**PROBLEM STATEMENT**
Range to copy from the entries below: the line containing "Testimonials (1310, 1407)" through the line containing "About Us (408, 100)", inclusive. Retype only those lines, exactly, without any images.

(Source data)

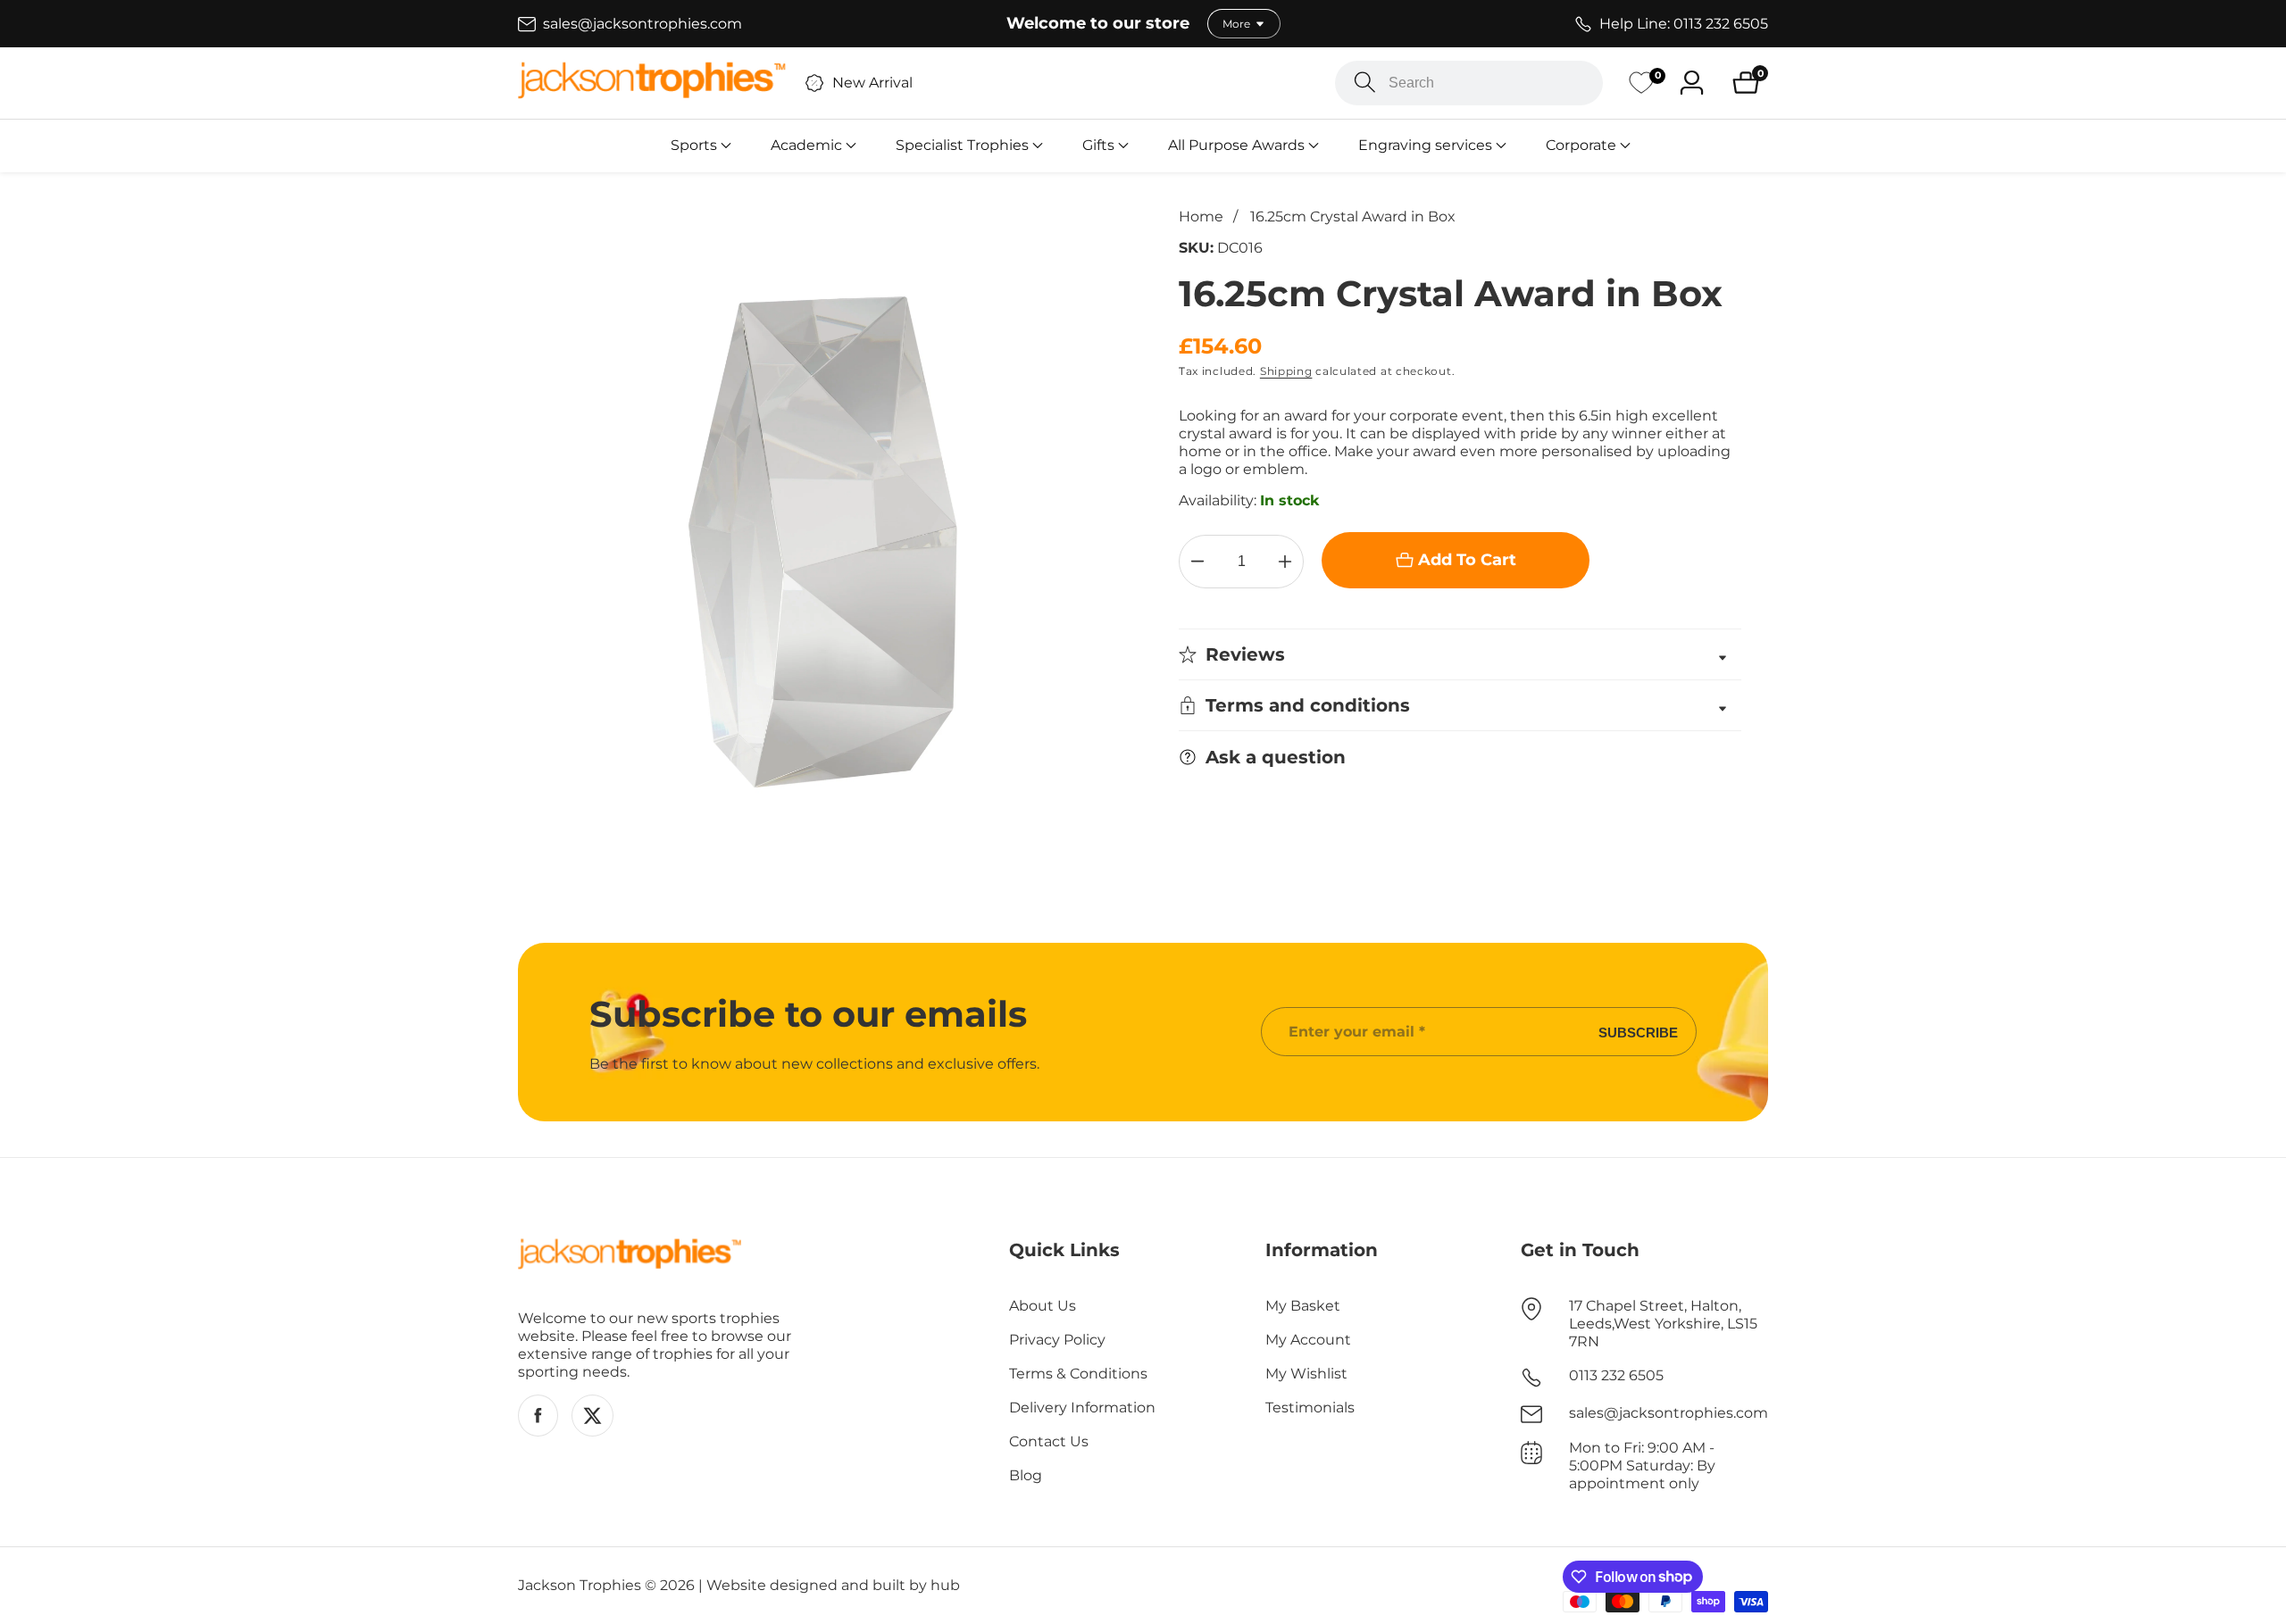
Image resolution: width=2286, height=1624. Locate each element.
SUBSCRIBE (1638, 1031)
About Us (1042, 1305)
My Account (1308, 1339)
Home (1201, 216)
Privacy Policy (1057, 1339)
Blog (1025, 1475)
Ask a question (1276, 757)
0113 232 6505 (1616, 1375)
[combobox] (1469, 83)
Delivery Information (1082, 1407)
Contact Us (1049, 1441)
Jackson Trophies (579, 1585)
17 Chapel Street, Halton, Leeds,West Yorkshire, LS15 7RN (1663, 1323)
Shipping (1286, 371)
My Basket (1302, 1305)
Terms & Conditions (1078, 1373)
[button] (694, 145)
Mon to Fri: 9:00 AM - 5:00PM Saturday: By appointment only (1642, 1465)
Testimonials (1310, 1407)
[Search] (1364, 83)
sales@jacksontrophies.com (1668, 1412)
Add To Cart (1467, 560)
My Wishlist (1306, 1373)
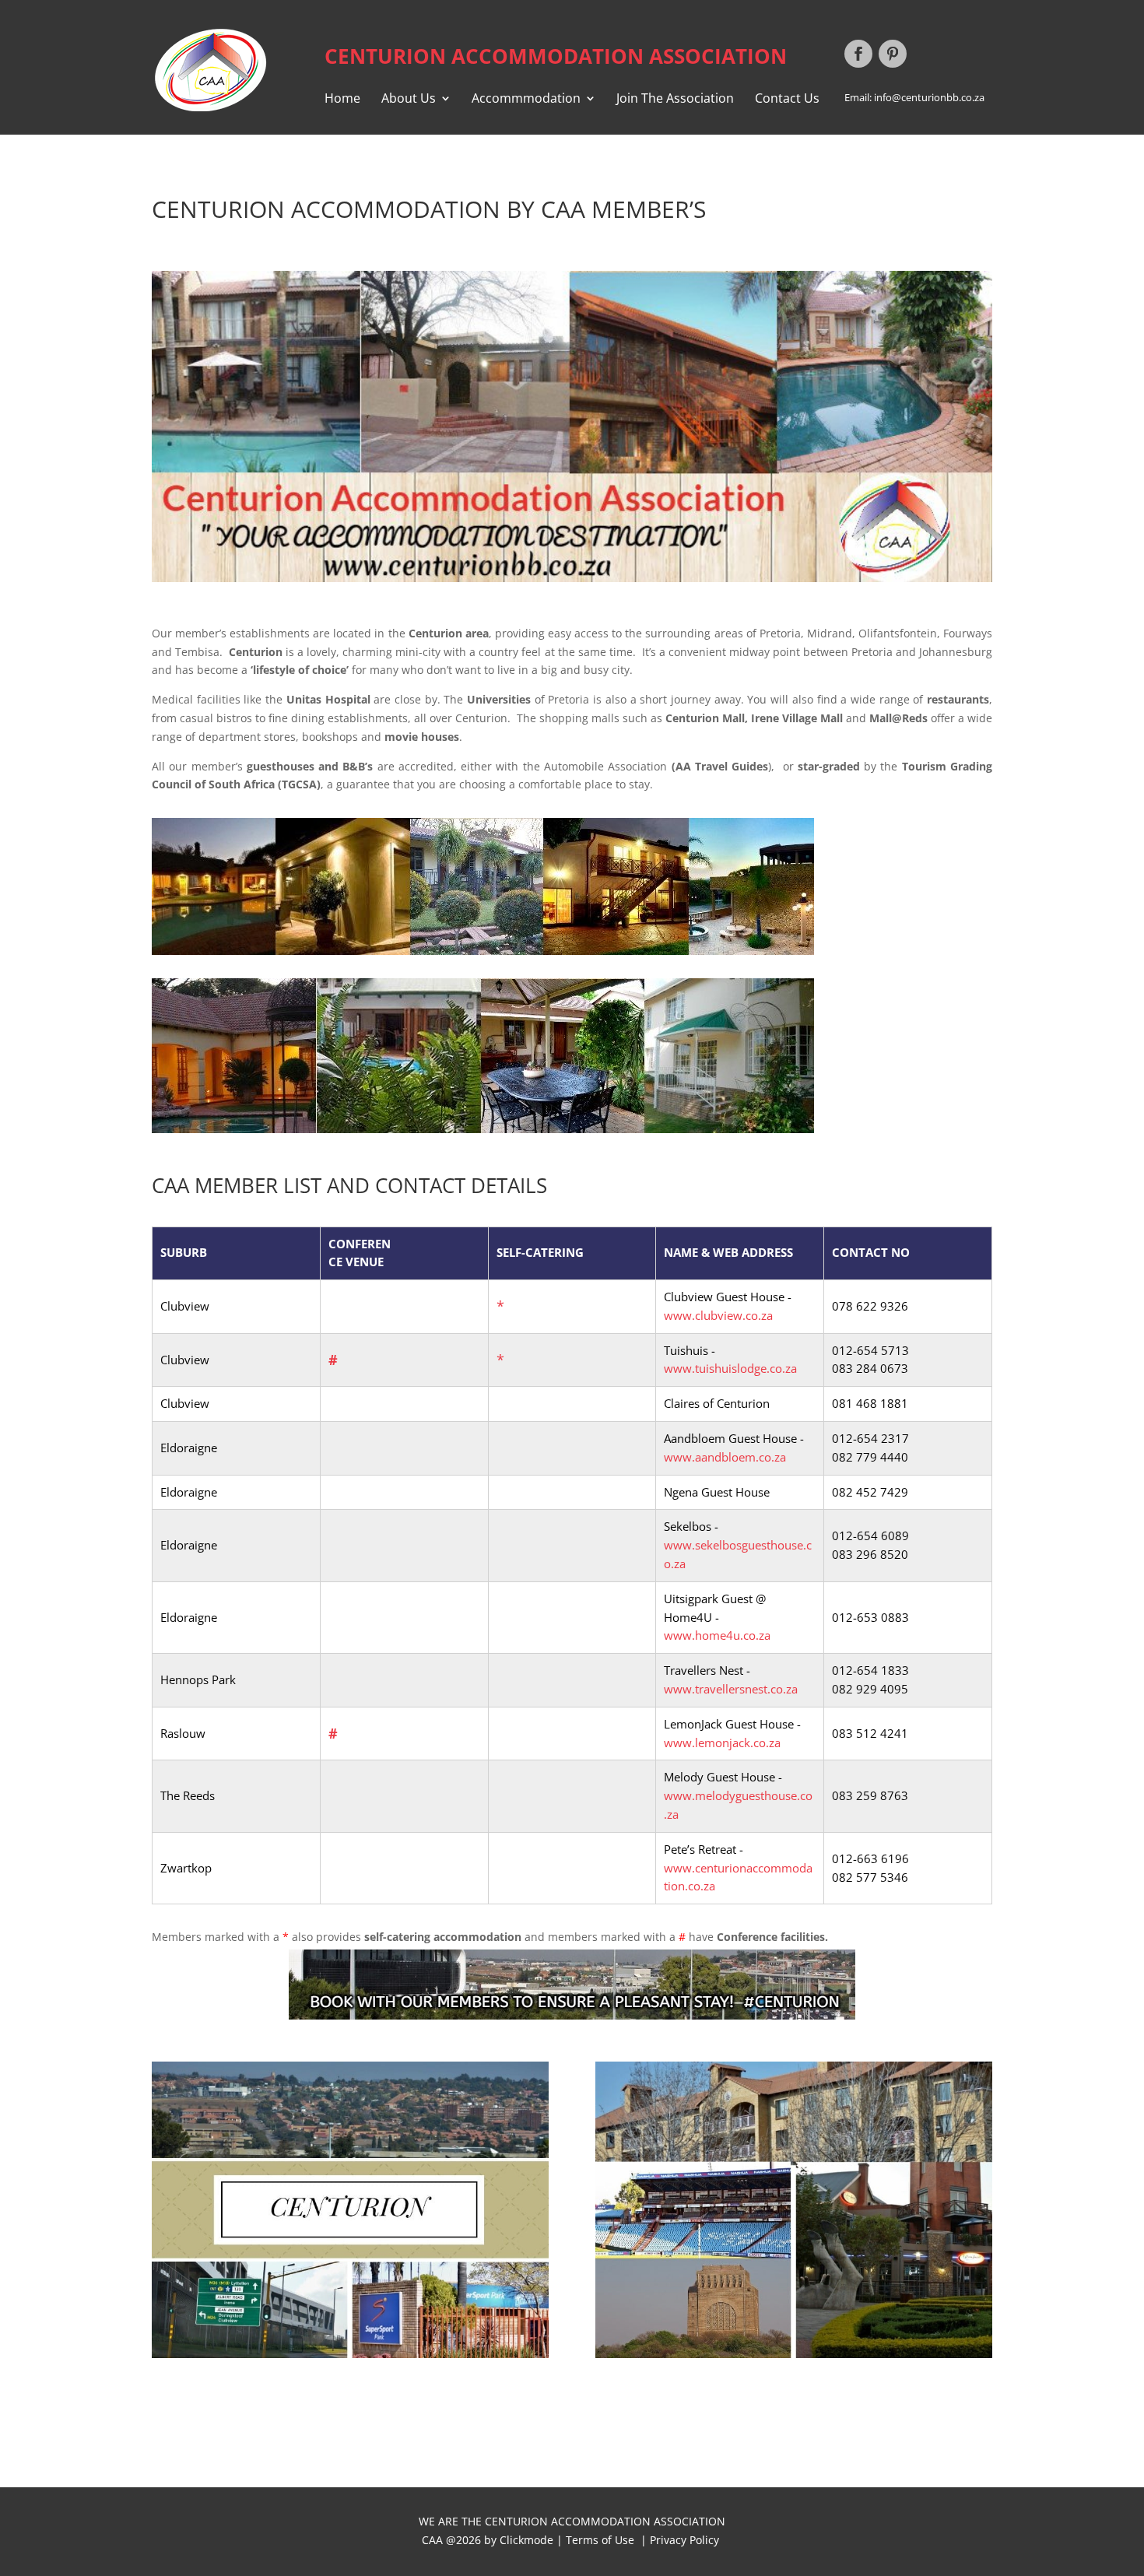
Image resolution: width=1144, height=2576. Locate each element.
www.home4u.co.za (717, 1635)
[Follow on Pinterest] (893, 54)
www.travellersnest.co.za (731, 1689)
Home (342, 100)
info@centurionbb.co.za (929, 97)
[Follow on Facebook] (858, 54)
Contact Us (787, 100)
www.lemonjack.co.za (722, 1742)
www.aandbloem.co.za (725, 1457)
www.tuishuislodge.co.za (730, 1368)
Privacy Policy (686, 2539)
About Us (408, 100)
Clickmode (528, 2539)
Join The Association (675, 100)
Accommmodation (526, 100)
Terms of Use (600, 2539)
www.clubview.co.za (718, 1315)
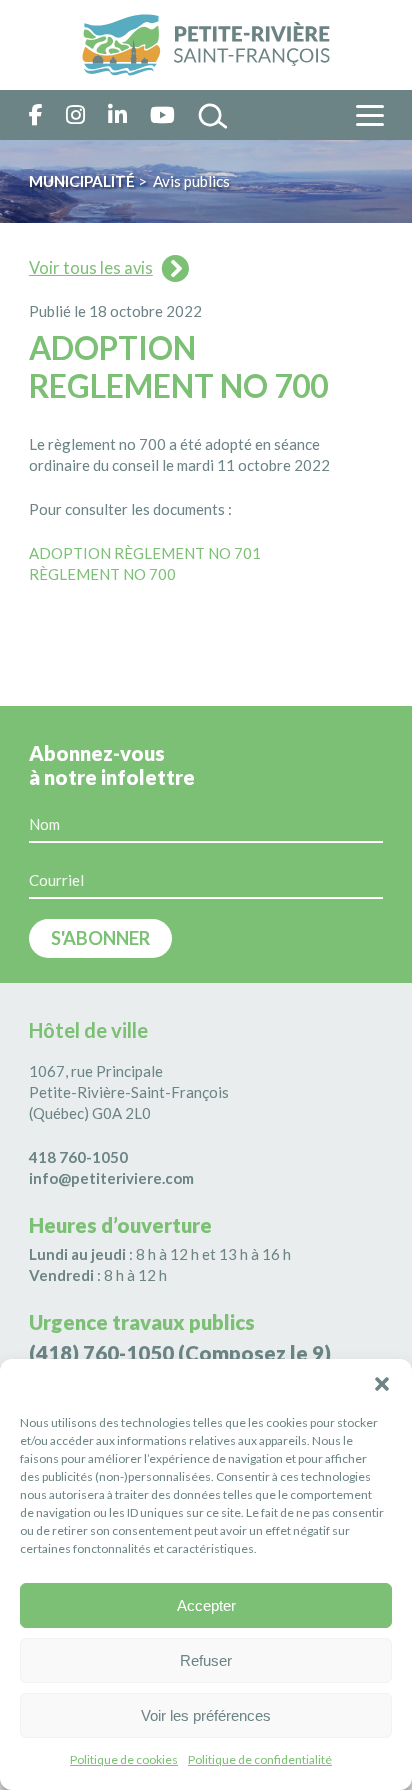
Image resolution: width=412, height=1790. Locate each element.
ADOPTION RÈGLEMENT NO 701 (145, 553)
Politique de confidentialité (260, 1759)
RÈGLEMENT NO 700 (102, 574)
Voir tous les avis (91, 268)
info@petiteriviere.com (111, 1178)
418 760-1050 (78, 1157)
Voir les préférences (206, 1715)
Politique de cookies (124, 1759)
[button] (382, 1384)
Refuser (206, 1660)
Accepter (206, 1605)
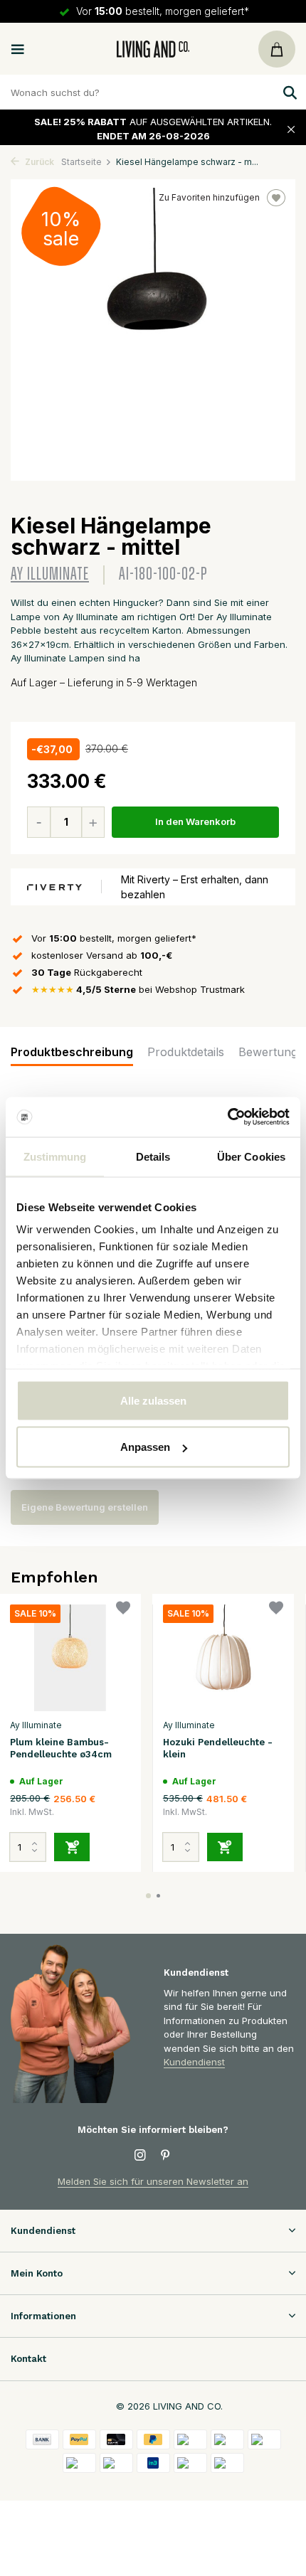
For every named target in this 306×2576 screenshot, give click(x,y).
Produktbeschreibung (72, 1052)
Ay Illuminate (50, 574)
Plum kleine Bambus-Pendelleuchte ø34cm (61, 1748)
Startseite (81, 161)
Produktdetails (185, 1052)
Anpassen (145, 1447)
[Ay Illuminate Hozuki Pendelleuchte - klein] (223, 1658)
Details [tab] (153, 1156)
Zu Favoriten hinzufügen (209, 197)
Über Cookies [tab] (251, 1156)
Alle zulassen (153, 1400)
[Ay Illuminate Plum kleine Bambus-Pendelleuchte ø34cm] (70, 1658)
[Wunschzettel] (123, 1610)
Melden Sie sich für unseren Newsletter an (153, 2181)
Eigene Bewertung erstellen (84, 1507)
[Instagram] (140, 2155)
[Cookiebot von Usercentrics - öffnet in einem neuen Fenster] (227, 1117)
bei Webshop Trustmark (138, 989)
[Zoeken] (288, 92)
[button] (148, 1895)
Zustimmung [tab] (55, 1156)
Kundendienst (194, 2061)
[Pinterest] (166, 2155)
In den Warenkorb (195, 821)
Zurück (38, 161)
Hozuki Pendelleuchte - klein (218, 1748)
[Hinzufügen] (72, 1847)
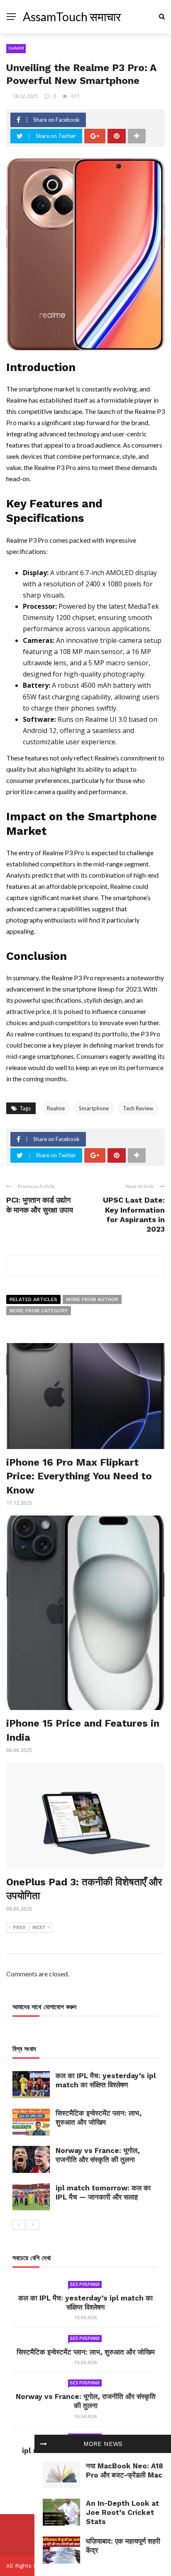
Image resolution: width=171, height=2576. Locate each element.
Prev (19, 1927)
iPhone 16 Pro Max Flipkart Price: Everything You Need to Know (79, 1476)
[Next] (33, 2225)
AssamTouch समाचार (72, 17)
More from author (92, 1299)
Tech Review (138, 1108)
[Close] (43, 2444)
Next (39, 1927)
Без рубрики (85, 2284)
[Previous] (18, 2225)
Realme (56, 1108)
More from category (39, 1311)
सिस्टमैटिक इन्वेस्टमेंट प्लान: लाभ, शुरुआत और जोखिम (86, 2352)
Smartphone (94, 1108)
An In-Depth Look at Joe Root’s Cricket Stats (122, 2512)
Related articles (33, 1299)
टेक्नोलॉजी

**ANSWER TO THE PROBLEM**
Testimonials (1310, 1407)
[Search] (1364, 83)
sales@jacksontrophies.com (1668, 1412)
Add To Cart (1467, 560)
My Wishlist (1306, 1373)
Image resolution: width=1144, height=2576. Locate each element.
www.home4u.co.za (717, 1635)
[Follow on Pinterest] (893, 54)
www.travellersnest.co.za (731, 1689)
Home (342, 100)
info@centurionbb.co.za (929, 97)
[Follow on Facebook] (858, 54)
Contact Us (787, 100)
www.lemonjack.co.za (722, 1742)
www.aandbloem.co.za (725, 1457)
www.tuishuislodge.co.za (730, 1368)
Privacy Policy (686, 2539)
About Us (408, 100)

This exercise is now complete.